Он столь же неуклюж, сколь и зловреден. В одном лишь Париже он разом запрещает около трехсот безобидных и полезных периодических изданий, которые прививают людям вкус к тихим и спокойным умственным занятиям.
И, наконец, в довершение всех этих оскорбительных для цивилизации актов, закон делает невозможным дальнейшее существование такого популярного вида печатного слова, как брошюры, являющиеся доступной повседневной пищей для умов.
Взамен всего этого он предоставляет привилегию на распространение печатных изданий подлой ультрамонтанской клике, в руки которой отдано теперь народное просвещение.
Господа, в основе этого законопроекта лежит ненависть к разуму. Подобно кулачку рассерженного ребенка, он пытается стиснуть — что же? Мысль публициста, мысль философа, мысль поэта, гений Франции!
Итак, подавление всякой мысли и всякого печатного слова, преследование газет и травля книг, подозрительное отношение к театру, к литературе, к талантливым людям, вышибание пера из рук писателя, убийство книгоиздательского дела, разрушение десяти-двенадцати отраслей национальной промышленности, принесение Франции в жертву иностранным интересам, покровительство бельгийским издателям контрафакций, стремление оставить рабочих без хлеба, а разум без книг, продажа богатым права на чтение, отнимаемого у бедняков
Я не оцениваю его, я только излагаю его суть. Но если бы мне нужно было оценить его, я сказал бы кратко: это средневековый костер на современный лад!
Господа, в течение тридцати пяти лет свободная печать воспитывала страну; блестящим примером Соединенных Штатов, Англии и Бельгии доказано, что свобода печати является одновременно и наиболее очевидным признаком и наиболее существенной чертой социального мира; в течение тридцати пяти лет, говорю я, свобода печати была нашим достоянием; в течение трех веков разум, печатное слово были всемогущи, — и вот каков итог!
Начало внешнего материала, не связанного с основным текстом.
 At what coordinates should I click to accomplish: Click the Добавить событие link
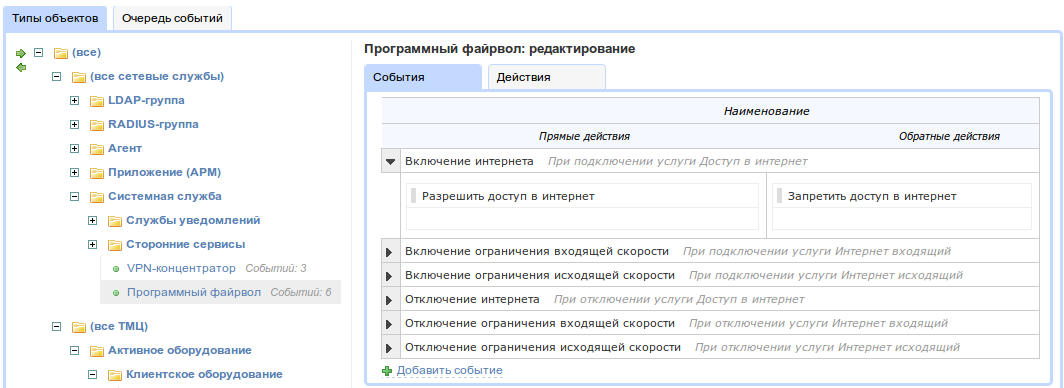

Я просто не нахожу слов… Все, что измыслила Реставрация, бледнеет перед этим; по сравнению с таким законопроектом ее законы о цензуре кажутся милосердными, а «Закон о справедливости и любви» кажется благодеянием; поэтому я требую воздвигнуть памятник господину де Пейронне!
Поймите меня правильно! Я отнюдь не хочу оскорбить господина де Пейронне, наоборот — я хочу воздать ему заслуженную хвалу. Его оставили далеко позади те, кто вынес ему приговор, так же как господина Гизо оставили далеко позади те, кто возбудил против него обвинение.
Господин де Пейронне, находись он в этих стенах, — надо отдать ему справедливость, — несомненно, с негодованием голосовал бы против этого закона, а что касается господина Гизо, чей блестящий талант составил бы гордость всякого представительного собрания, то я надеюсь, что именно он, если ему предстоит когда-либо оказаться в числе членов этого Собрания, выступит с этой трибуны и огласит обвинительный акт против господина Бароша.
Я возвращаюсь к законопроекту. Вы видели, господа, что он собой представляет. И вы называете это законом? Нет, нет! Это никак не закон, и такой документ никогда не станет законом моей страны, — порукой тому порядочность людей, к которым я сейчас обращаюсь! Уж слишком много, поистине слишком много дурного и пагубного несет он с собой! Нет, нет! Вы не заставите нас принять сутану иезуита, прикрывающую беззакония, за одеяние закона.